I’ll admit, I was initially skeptical about the concept. I’m always a little nervous whenever someone announces they want to make a modern update of a literary classic. Often a book’s historical setting is part of its magic, and it’s as much a part of the story as the characters. It’s for this reason I’ve never watched “Clueless,” a modern update of Jane Austen’s “Emma.” The historical English setting of Austen’s novels — and the social customs and contexts that come with it — defines the stories she tells.

But when I was on vacation in London last summer, “Sherlock” happened to be playing on one of the channels, and I caught the end of the first episode. And it wasn’t long before I was hooked.
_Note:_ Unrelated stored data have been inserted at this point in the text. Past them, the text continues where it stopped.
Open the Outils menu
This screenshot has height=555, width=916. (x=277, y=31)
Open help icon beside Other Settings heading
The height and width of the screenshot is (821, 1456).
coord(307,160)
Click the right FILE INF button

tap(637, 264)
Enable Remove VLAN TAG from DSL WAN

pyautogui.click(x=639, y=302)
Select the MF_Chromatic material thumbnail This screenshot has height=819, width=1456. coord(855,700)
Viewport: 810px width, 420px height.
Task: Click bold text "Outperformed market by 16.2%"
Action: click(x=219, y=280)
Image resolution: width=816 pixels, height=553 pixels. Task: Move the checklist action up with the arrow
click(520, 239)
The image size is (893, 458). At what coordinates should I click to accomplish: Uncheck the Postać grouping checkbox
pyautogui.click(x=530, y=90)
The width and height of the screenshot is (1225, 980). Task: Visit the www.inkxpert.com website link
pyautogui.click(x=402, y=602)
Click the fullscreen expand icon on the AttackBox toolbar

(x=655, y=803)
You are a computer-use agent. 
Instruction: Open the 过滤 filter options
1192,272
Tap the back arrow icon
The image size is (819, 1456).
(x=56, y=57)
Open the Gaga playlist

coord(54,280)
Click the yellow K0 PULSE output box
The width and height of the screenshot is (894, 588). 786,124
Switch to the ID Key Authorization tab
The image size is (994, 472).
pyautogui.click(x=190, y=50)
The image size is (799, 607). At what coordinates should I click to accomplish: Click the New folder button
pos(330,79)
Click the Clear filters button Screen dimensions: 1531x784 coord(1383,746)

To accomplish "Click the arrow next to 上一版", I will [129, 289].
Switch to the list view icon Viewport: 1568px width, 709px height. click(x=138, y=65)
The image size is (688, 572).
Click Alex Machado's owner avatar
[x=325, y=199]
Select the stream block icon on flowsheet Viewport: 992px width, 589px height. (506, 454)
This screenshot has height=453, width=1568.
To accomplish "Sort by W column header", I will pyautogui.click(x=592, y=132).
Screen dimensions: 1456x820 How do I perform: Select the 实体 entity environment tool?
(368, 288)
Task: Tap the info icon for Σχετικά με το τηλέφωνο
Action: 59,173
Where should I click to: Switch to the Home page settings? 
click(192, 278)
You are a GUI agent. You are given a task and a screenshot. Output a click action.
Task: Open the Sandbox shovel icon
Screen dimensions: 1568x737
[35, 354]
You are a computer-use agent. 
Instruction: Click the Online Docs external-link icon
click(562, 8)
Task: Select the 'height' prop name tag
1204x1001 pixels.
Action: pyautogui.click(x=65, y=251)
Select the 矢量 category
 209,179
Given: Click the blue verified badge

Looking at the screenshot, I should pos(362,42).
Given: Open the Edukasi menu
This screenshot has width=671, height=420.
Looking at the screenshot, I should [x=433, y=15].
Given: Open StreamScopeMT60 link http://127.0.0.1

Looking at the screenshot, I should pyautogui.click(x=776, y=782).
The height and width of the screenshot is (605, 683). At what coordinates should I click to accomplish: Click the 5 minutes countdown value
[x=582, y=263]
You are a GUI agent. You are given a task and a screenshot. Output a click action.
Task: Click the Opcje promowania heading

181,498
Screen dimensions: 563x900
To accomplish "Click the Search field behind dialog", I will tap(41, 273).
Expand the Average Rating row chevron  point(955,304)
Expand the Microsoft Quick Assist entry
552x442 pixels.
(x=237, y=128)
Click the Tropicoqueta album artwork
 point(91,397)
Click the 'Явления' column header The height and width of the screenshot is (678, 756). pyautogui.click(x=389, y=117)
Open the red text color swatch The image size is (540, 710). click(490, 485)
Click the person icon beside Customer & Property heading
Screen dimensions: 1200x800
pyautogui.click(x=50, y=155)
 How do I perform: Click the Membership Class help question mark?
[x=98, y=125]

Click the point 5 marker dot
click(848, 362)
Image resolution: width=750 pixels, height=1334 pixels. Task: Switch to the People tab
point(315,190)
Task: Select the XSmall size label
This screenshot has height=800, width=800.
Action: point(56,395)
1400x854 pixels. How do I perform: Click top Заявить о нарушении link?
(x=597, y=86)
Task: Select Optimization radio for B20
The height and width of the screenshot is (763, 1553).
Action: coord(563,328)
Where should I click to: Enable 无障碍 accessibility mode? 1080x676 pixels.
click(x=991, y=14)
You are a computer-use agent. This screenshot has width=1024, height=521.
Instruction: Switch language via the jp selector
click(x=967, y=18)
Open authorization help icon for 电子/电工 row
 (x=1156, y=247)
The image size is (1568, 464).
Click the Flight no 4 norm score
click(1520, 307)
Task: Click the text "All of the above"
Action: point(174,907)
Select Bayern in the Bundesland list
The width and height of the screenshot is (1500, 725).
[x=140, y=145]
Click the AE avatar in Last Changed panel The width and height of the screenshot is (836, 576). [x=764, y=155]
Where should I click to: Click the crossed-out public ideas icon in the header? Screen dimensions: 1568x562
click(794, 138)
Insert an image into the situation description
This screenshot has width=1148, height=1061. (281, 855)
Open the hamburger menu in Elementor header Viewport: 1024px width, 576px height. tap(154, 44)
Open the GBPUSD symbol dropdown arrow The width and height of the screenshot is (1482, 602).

“Sherlock” succeeds because while it updates the setting from Victorian England to modern times, it gets the portrayals of the characters right. Cumberbatch’s Holmes and Freeman’s Watson behave just as you’d expect Holmes and Watson to behave if they were transported to London in 2010. Holmes’ tools of investigation may be more modern — laptops, cell phones, etc. — but he’s still the same brilliant and eccentric crime-solving mastermind that readers have come to love through Sir Arthur Conan Doyle’s classic detective tales.

The show is clever and witty, and while it perhaps takes a few cues from Ritchie’s “Sherlock Holmes” film, it portrays its own version of the Holmes stories. The cases themselves are interesting — a series of apparent serial suicides that may not be suicides after all; a mysterious Chinese crime ring known as the “Black Lotus”; and, of course, an encounter with Holmes’ most famous opponent, “Moriarty” — but the real draw of the show is the characters. Holmes may be one of the most famous narcissists in literature, but his friendship with Dr. Watson (who in this version of the story is an army doctor recently returned from Afghanistan) is genuine. Cumberbatch and Freeman were perfect choices for their roles, and they interact well together.

The show has a great cliffhanger ending, and I’ve anxiously been awaiting the second season. It’s premiering in Britain in January 2012, and also will air on PBS in May.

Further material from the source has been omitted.